Pape Cheikh Diallo, Djiby Dramé et Doudou Lamine Dieng restent en détention après la décision de la chambre d’accusation

Rédigé par leral.net le Samedi 12 Septembre 2026 à 02:17 |

La chambre d’accusation de la Cour d’appel de Dakar a confirmé l’ordonnance du juge d’instruction du tribunal de Pikine-Guédiawaye. Pape Cheikh Diallo, Djiby Dramé et Doudou Lamine Dieng restent ainsi en détention dans l’attente de leur jugement.


La demande de mise en liberté provisoire formulée par les avocats de Pape Cheikh Diallo, Djiby Dramé et Doudou Lamine Dieng n’a pas abouti.

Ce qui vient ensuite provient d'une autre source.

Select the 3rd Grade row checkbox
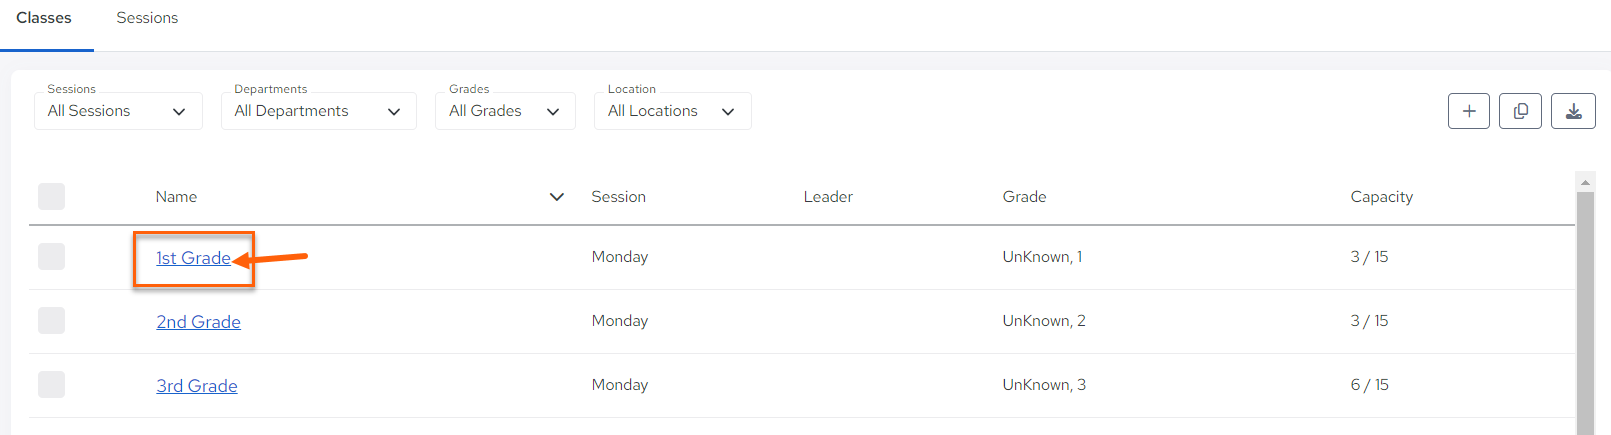The width and height of the screenshot is (1611, 435). [51, 385]
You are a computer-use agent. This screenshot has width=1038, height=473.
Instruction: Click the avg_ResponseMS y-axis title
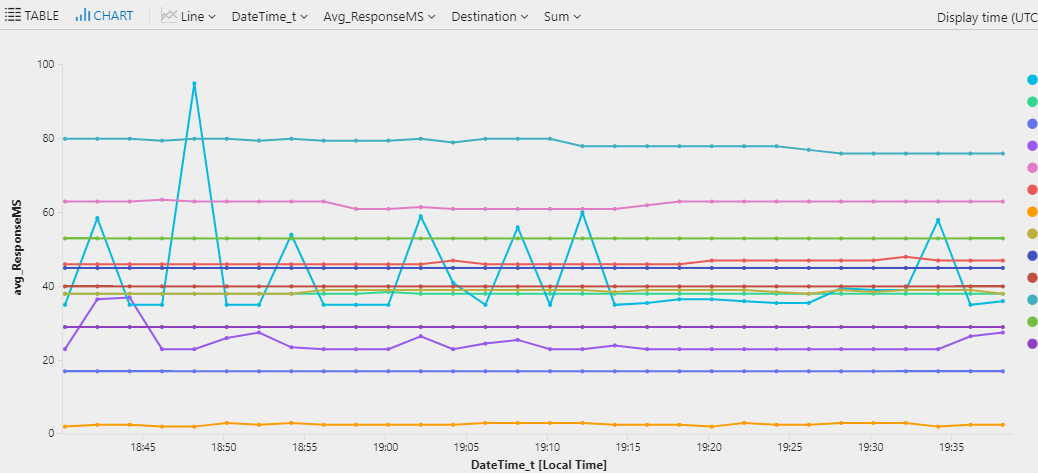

La chambre d’accusation a confirmé la décision rendue précédemment par le juge d’instruction du tribunal de Pikine-Guédiawaye.

Les conseils des trois mis en cause avaient saisi la Cour d’appel de Dakar pour contester l’ordonnance ayant déclaré irrecevable leur demande de mise en liberté provisoire.

Le juge d’instruction avait notamment justifié sa décision par le fait qu’une ordonnance de renvoi devant le tribunal correctionnel avait déjà été rendue le 7 août 2026.

La chambre d’accusation confirme l’ordonnance

L’affaire a été examinée ce vendredi lors d’une audience spéciale de la chambre d’accusation. À l’issue de l’audience, la juridiction a confirmé l’ordonnance du juge d’instruction.

Pape Cheikh Diallo, Djiby Dramé et Doudou Lamine Dieng devront donc rester en détention dans l’attente de leur jugement devant le tribunal correctionnel de Pikine-Guédiawaye.

Le dossier n’est toutefois pas encore enrôlé. La chambre d’accusation doit auparavant se prononcer sur l’appel introduit par le procureur Saliou Dicko concernant l’ordonnance de renvoi rendue par le juge.

71 inculpés renvoyés devant le tribunal correctionnel

Le 7 août 2026, le juge d’instruction avait rendu une ordonnance portant non-lieu partiel et renvoi devant le tribunal correctionnel.

Selon cette décision, 28 inculpés ont bénéficié d’un non-lieu total, tandis que 71 personnes ont été renvoyées devant le tribunal correctionnel pour des faits qualifiés notamment d’association de malfaiteurs et d’actes contre nature.

En revanche, les chefs d’accusation relatifs à la mise en danger de la vie d’autrui et à la transmission volontaire du VIH/Sida ont fait l’objet d’un non-lieu.

La suite de la procédure dépend désormais de la décision de la chambre d’accusation sur l’appel du parquet.